# What is expected
Output the data below in full, character for character.
Stored data Block Start
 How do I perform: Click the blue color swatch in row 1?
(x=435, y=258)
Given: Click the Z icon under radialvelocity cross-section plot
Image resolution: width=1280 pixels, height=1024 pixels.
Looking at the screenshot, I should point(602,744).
Stored data Block End
# Worked solution
 How do I perform: Click the blue color swatch in row 1?
(x=435, y=258)
Given: Click the Z icon under radialvelocity cross-section plot
Image resolution: width=1280 pixels, height=1024 pixels.
Looking at the screenshot, I should point(602,744).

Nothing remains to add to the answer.